Begin Excerpt

So, Merz is likely Germany’s next Chancellor. He’s said one good thing:

“My absolute priority will be to strengthen Europe as quickly as possible so that, step by step, we can really achieve independence from the USA.

“After Donald Trump‘s statements, it is clear that the Americans, at least this part of the Americans, this administration, are largely indifferent to the fate of Europe.”

Excellent. The first step in recovery from being a slave, or vassal, is admitting the problem and deciding to stand up.

Problem is Merz is rabidly anti-Russia, pro-Israel and stupid. If Germany wants to re-arm, it has to stop its de-industrialization, and that means it needs cheap energy, which right now can only be supplied by Russia. Then it needs to massively invest in tech and science, because it’s far behind China, the US, Japan and South Korea. Its industry is almost all legacy 20th century industry.

End Excerpt
Begin Data records

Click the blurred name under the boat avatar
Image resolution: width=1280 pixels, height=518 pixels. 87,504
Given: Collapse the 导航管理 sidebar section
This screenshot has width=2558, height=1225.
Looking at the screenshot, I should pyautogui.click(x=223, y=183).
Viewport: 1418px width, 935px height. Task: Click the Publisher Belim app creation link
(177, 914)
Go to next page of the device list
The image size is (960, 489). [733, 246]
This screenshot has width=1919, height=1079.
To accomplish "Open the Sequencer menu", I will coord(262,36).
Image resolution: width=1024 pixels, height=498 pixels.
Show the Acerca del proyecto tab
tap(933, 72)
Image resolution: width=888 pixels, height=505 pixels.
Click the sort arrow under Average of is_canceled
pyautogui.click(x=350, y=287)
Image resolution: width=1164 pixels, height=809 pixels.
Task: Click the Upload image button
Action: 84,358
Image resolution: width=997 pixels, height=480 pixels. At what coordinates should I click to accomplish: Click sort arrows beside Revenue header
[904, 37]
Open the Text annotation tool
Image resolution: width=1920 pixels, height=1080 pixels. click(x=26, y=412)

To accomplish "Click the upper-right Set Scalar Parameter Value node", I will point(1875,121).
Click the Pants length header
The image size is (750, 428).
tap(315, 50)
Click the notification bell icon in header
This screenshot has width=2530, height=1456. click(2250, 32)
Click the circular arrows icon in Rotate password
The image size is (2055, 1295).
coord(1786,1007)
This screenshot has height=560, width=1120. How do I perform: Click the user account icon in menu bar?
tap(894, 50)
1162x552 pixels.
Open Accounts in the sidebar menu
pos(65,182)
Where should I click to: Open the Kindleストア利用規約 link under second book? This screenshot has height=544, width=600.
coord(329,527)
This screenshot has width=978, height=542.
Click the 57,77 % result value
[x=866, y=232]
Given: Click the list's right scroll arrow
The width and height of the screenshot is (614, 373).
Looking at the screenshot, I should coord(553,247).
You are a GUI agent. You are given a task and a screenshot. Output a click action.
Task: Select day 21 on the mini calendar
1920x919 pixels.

End Data records

→ **Aim 1**
List every country that the Merz excerpt says Germany is far behind in tech and science.
→ **Aim 2**
According to the Merz excerpt, which country is currently the only one able to supply Germany with cheap energy?
→ **Aim 3**
Reproduce the passage of the Merz excerpt starting at "Excellent. The first" and ending at "20th century industry.".
The rows are separate material and have no connection to the Merz excerpt.

→ **Written answer 1**
China, the US, Japan and South Korea

→ **Written answer 2**
Russia

→ **Written answer 3**
Excellent. The first step in recovery from being a slave, or vassal, is admitting the problem and deciding to stand up.

Problem is Merz is rabidly anti-Russia, pro-Israel and stupid. If Germany wants to re-arm, it has to stop its de-industrialization, and that means it needs cheap energy, which right now can only be supplied by Russia. Then it needs to massively invest in tech and science, because it’s far behind China, the US, Japan and South Korea. Its industry is almost all legacy 20th century industry.